## ACTIVITY
Exactly the lines from the one containing "Viewport: 521px width, 416px height." through the end of the listing below are required, restated word for word and without pictures.

## TASK INPUTS
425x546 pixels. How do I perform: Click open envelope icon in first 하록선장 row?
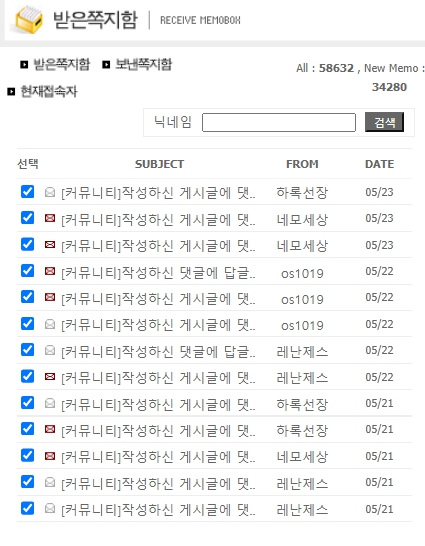[x=50, y=192]
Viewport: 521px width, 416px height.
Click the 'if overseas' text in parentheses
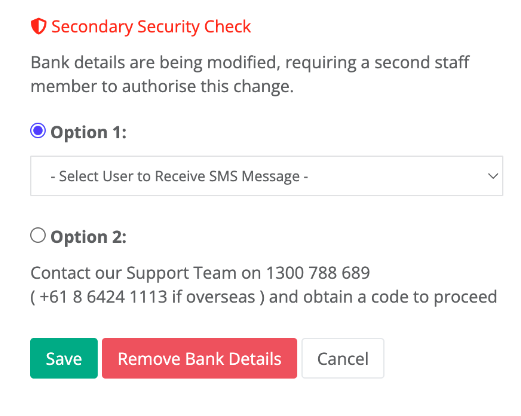coord(213,297)
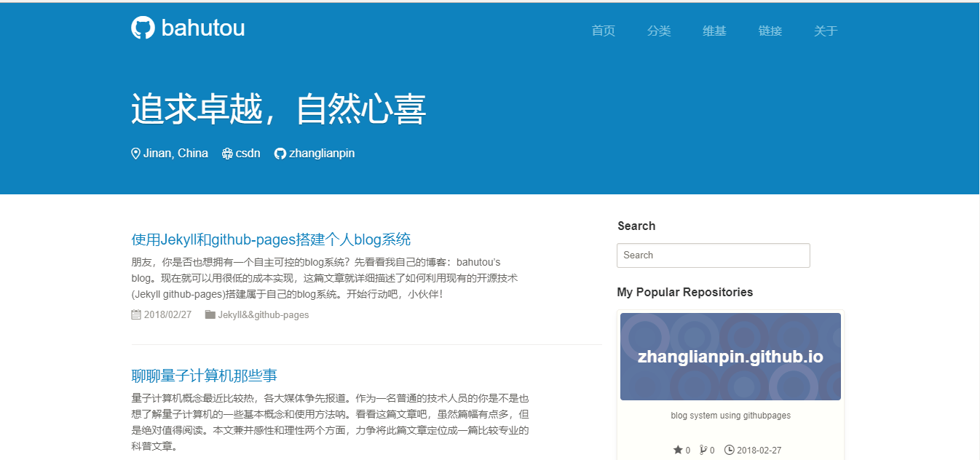
Task: Open the zhanglianpin.github.io repository banner
Action: [x=730, y=357]
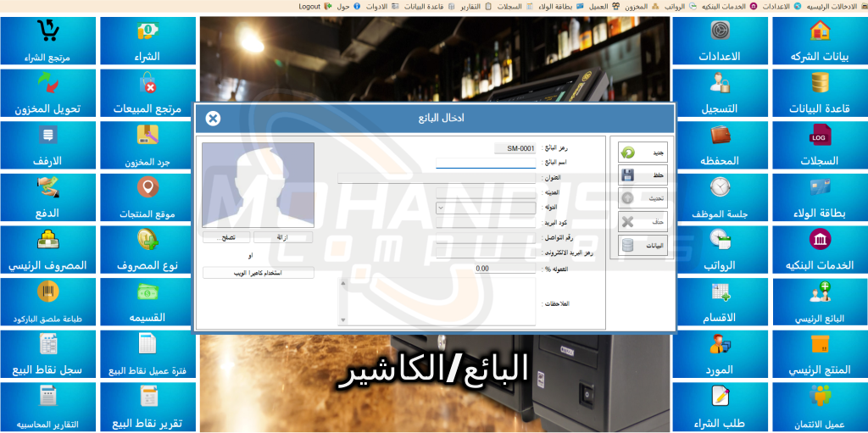
Task: Open Sales Return tile (مرتجع المبيعات)
Action: (x=148, y=93)
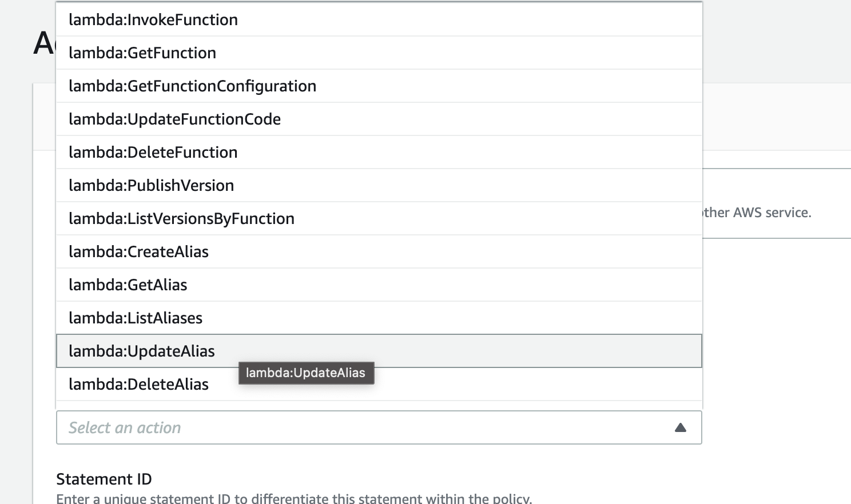Click the 'other AWS service.' description text
This screenshot has height=504, width=851.
coord(756,213)
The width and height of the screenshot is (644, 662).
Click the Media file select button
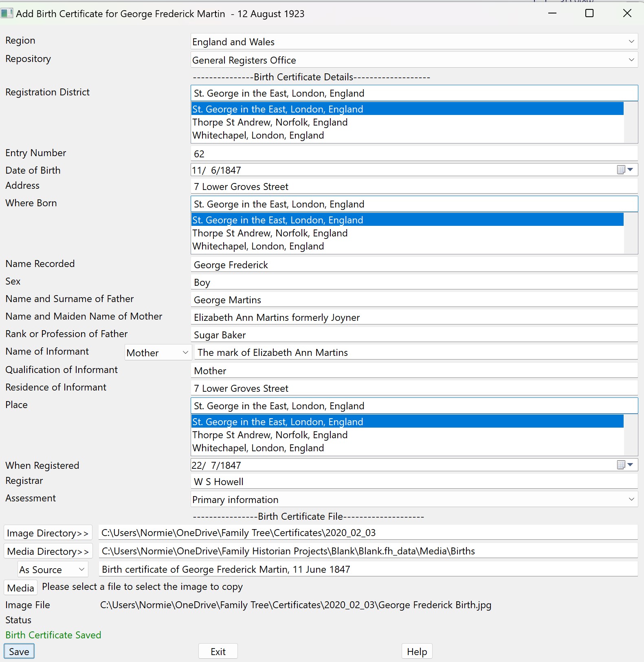(21, 588)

## WRITTEN REPLY
Viewport: 521px width, 416px height.
Click the 'if overseas' text in parentheses
coord(213,297)
Task: Open the zhanglianpin.github.io repository banner
Action: [x=730, y=357]
Task: Open Sales Return tile (مرتجع المبيعات)
Action: (x=148, y=93)
Click the 'other AWS service.' description text
This screenshot has height=504, width=851.
coord(756,213)
The width and height of the screenshot is (644, 662).
Click the Media file select button
(21, 588)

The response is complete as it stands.